▶ **Data records**:

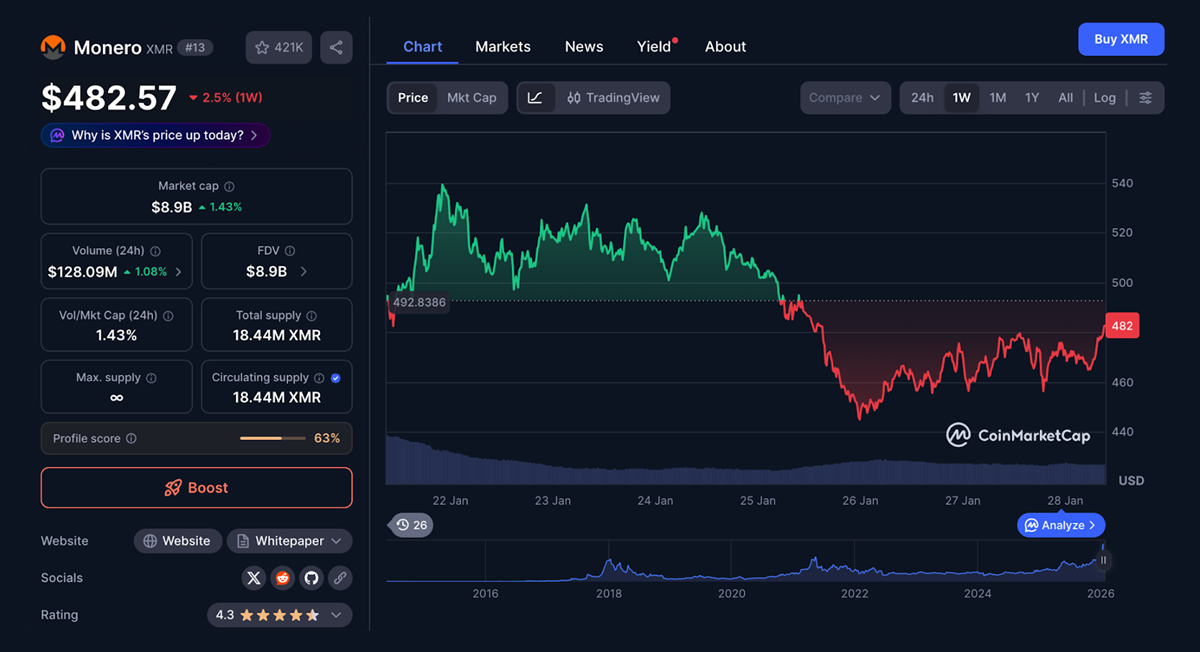Click the share icon next to watchlist
Viewport: 1200px width, 652px height.
336,47
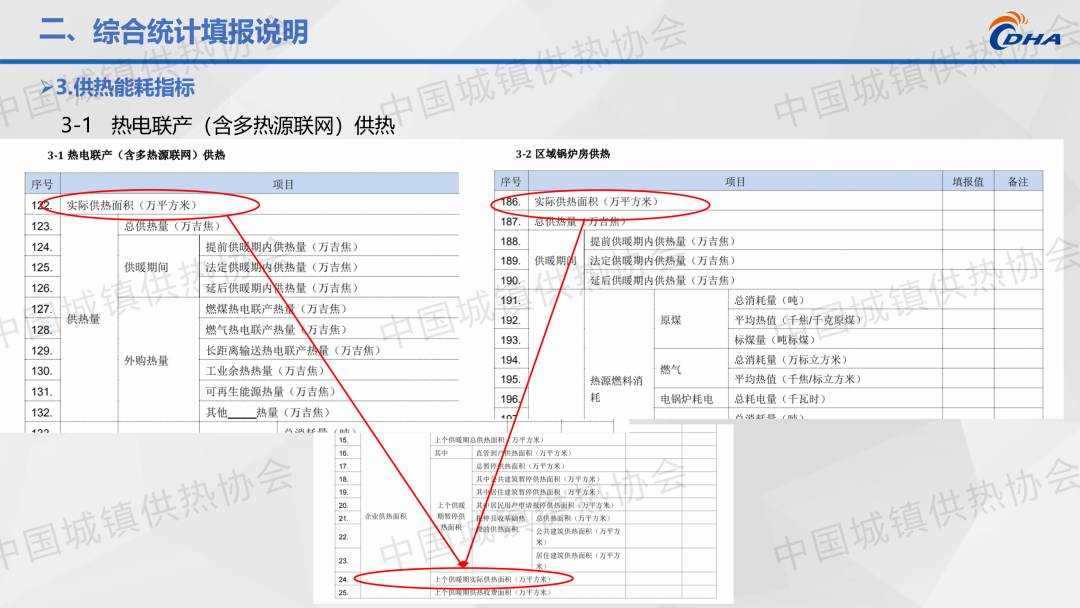Click the table caption 3-2 区域锅炉房供热
This screenshot has height=608, width=1080.
click(x=562, y=154)
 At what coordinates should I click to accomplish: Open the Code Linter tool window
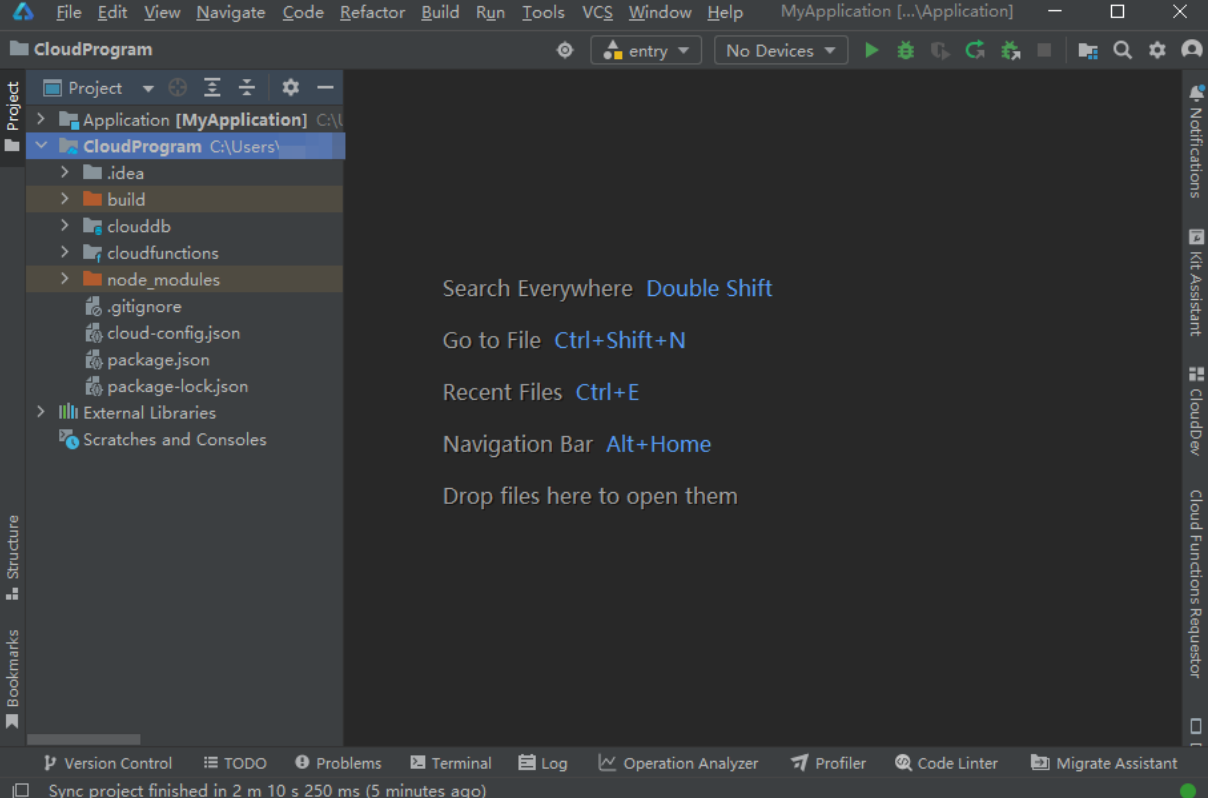946,763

▶ **Your instructions**: Write out the lines that run from the line containing "At what coordinates" to the end of the entries, inclusive, exactly as written. Skip every picture.

▶ **Response below**:
 At what coordinates should I click to accomplish: Open the Code Linter tool window
946,763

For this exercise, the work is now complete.